===== DATA RECORDS =====
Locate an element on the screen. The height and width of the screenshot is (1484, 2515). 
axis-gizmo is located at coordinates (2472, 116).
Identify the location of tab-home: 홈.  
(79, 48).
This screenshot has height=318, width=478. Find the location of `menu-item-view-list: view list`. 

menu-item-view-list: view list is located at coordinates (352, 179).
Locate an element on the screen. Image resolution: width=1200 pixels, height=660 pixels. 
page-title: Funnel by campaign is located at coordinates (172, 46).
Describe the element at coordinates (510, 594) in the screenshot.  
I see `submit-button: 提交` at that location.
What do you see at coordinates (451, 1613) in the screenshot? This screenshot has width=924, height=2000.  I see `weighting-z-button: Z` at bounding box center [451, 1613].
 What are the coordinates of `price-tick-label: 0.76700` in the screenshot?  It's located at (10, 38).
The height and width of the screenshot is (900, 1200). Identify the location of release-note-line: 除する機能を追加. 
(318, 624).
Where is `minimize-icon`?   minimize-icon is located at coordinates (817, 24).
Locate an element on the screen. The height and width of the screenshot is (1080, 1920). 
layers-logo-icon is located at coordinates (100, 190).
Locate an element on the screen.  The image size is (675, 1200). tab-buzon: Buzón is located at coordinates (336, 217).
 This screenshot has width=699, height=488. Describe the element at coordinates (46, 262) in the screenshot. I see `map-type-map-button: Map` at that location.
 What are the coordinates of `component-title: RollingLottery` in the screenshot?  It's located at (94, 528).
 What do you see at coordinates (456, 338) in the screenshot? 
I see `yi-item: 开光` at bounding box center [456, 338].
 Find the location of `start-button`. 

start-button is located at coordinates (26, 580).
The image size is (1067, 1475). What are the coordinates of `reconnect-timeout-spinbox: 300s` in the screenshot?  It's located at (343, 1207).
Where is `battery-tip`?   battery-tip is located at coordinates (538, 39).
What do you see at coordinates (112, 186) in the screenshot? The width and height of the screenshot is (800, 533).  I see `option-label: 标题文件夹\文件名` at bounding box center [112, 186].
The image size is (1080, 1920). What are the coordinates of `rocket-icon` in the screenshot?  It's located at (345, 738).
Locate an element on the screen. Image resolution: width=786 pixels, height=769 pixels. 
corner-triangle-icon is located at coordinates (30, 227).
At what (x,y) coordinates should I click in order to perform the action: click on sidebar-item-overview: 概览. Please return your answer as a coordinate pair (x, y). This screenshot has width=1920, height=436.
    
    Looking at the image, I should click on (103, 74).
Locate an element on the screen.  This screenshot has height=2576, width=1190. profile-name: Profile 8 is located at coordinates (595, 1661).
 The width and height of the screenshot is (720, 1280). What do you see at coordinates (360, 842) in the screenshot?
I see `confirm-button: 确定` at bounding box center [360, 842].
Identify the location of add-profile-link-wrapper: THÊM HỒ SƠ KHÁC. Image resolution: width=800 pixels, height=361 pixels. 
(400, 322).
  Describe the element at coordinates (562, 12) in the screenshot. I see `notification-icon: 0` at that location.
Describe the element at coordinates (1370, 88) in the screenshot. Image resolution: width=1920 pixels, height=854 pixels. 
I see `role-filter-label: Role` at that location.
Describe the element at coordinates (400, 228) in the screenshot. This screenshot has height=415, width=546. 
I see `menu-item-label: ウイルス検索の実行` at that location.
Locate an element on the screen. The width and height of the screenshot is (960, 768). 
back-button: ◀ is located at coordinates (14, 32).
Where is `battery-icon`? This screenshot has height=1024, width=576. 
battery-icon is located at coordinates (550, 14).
=====
#### EXERCISE DIRECTIONS:
Gather every line of the listing above that contains the string "menu" and copy each such line in full. Case counts when matching the string.

#### EXERCISE SOLUTION:
This screenshot has height=318, width=478. Find the location of `menu-item-view-list: view list`. 
menu-item-view-list: view list is located at coordinates (352, 179).
I see `menu-item-label: ウイルス検索の実行` at that location.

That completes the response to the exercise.